Editor Admits Times Readership Mostly Liberal
"The best kind of letter is relatively short (under 150 words), clearly written, strongly opinionated and direct. It doesn't contain personal invective aimed at the writer or subject of an article. And it's well written. I'll be honest: Because of the nature of our readers, letter writers who defend Republican, conservative or right-wing positions on many topics have a higher shot at being published." - Times Editorial Page editor Andrew Rosenthal answering readers questions in a "Talk to the Newsroom" session the week of April 13-17.

Dungeon Master Bush
"To read the four newly released memos on prisoner interrogation written by George W. Bush's Justice Department is to take a journey into depravity. Their language is the precise bureaucratese favored by dungeon masters throughout history." - The lead to Sunday's April 19 masthead editorial after the Obama administration released C.I.A. "torture" memos.

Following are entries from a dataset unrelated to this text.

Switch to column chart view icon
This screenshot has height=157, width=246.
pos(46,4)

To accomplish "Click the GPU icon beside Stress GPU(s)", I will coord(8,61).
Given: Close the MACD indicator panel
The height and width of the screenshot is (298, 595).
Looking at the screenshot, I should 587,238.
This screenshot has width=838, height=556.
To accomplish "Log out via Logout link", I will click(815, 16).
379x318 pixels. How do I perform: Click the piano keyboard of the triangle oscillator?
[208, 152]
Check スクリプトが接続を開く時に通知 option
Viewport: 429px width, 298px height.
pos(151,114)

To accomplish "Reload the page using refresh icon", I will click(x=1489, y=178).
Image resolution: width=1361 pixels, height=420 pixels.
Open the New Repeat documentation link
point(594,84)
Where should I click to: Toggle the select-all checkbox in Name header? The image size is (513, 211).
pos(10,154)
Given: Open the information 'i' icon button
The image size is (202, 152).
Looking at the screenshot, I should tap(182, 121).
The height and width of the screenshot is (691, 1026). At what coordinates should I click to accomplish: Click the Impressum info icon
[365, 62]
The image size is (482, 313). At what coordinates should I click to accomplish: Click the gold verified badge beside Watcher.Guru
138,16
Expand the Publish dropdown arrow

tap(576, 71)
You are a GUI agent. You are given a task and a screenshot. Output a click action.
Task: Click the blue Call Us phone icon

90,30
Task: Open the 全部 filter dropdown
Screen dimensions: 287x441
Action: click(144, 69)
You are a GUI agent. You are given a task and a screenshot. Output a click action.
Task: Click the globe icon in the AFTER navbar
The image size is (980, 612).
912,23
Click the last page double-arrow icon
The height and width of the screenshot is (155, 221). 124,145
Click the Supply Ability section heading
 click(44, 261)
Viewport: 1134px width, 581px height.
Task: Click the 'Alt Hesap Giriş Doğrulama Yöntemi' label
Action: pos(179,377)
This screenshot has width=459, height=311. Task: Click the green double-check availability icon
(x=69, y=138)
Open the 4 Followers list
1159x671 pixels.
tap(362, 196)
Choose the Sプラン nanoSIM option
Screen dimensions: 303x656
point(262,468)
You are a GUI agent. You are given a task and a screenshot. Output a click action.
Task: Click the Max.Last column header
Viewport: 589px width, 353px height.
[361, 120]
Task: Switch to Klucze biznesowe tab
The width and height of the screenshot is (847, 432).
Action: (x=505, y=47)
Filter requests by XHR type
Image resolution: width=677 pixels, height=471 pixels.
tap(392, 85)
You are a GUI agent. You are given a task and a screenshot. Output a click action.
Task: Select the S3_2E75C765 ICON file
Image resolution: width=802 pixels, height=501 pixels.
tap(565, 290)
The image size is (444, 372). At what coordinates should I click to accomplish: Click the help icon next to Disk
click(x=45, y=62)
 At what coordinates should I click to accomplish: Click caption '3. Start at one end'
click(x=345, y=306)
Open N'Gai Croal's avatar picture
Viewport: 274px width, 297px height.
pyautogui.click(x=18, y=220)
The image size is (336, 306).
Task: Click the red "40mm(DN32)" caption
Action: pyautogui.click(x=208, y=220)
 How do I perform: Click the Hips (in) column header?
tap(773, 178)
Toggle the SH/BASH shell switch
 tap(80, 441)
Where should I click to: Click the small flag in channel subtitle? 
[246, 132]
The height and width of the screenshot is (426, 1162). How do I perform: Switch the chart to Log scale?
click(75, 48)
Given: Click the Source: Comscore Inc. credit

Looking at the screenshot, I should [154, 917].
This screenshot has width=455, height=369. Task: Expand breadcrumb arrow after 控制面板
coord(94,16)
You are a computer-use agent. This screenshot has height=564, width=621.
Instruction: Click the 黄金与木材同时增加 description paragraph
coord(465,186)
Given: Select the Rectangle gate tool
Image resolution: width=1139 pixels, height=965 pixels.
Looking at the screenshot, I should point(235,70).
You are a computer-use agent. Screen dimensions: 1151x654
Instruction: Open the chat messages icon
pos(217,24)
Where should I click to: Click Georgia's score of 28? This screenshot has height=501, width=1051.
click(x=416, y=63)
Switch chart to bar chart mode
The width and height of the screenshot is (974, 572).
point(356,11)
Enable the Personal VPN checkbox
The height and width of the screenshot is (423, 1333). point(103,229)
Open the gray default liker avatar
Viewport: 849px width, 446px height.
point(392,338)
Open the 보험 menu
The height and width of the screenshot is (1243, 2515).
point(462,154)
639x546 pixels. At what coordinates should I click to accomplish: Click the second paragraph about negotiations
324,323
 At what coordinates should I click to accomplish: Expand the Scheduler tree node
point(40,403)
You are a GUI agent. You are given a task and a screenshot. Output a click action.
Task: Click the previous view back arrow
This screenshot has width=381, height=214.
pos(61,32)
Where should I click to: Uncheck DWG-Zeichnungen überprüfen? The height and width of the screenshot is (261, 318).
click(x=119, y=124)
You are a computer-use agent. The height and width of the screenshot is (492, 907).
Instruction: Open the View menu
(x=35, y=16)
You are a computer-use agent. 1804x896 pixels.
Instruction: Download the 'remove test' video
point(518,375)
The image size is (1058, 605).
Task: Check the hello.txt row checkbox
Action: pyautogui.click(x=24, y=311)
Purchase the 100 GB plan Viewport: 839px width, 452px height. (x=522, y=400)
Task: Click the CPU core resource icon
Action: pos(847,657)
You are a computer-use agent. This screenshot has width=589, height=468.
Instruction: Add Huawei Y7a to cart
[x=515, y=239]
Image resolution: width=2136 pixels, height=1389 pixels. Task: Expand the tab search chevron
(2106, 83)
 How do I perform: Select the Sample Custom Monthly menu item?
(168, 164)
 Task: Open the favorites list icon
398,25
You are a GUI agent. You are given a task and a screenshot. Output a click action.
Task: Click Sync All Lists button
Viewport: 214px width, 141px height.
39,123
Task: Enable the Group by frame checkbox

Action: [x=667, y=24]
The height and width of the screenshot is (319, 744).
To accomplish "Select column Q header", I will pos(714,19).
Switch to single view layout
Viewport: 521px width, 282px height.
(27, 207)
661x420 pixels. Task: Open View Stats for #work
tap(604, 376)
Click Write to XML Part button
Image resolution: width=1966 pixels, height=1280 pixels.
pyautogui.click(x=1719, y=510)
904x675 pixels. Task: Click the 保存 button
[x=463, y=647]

Flattering a Liberal Paper, Denigrating Conservative Opposition as Racists
"In the 1950s and '60s, under Ralph McGill, The Atlanta Constitution infuriated conservative white readers with its liberal views, especially on segregation. Cynthia Tucker, the editorial page editor of The Atlanta Journal-Constitution, has been heir to that tradition, provoking anger with strongly worded positions to the left of the region's popular opinion, like attacking the case for war against Iraq." - Media reporter Richard Perez-Pena in the lead to his April 20 article on news that the liberal editorial page of The Atlanta Journal-Constitution may shift rightward.